* RECORDS *
····················

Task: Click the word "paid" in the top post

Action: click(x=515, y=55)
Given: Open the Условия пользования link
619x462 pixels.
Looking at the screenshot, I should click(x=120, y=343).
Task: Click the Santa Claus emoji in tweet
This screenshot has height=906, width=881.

····················

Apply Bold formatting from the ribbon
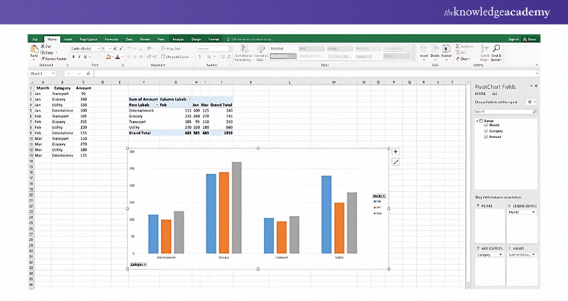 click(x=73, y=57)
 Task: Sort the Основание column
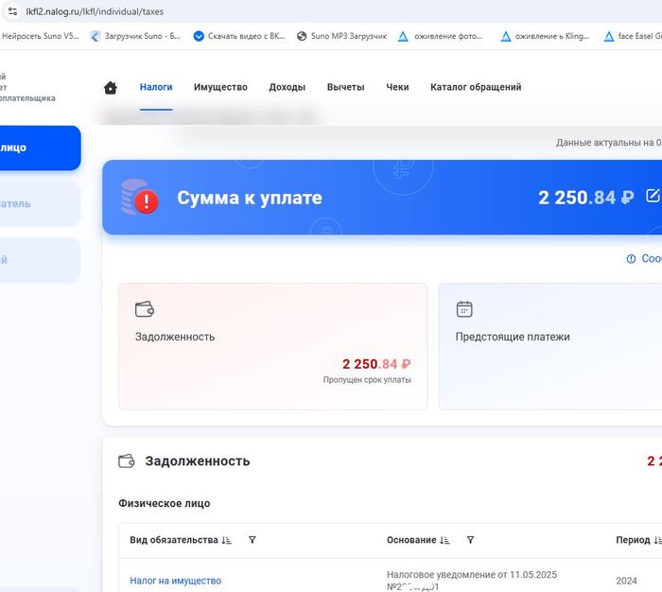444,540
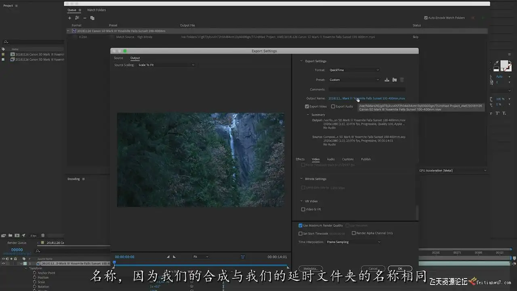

····················

* EXERCISE REQUIREMENTS *
In the listing above, find the line with "Task: Click the word" and the line with "This screenshot has height=906, width=881.", then print exactly those lines and every line between them.

* TASK SOLUTION *
Task: Click the word "paid" in the top post

Action: click(x=515, y=55)
Given: Open the Условия пользования link
619x462 pixels.
Looking at the screenshot, I should click(x=120, y=343).
Task: Click the Santa Claus emoji in tweet
This screenshot has height=906, width=881.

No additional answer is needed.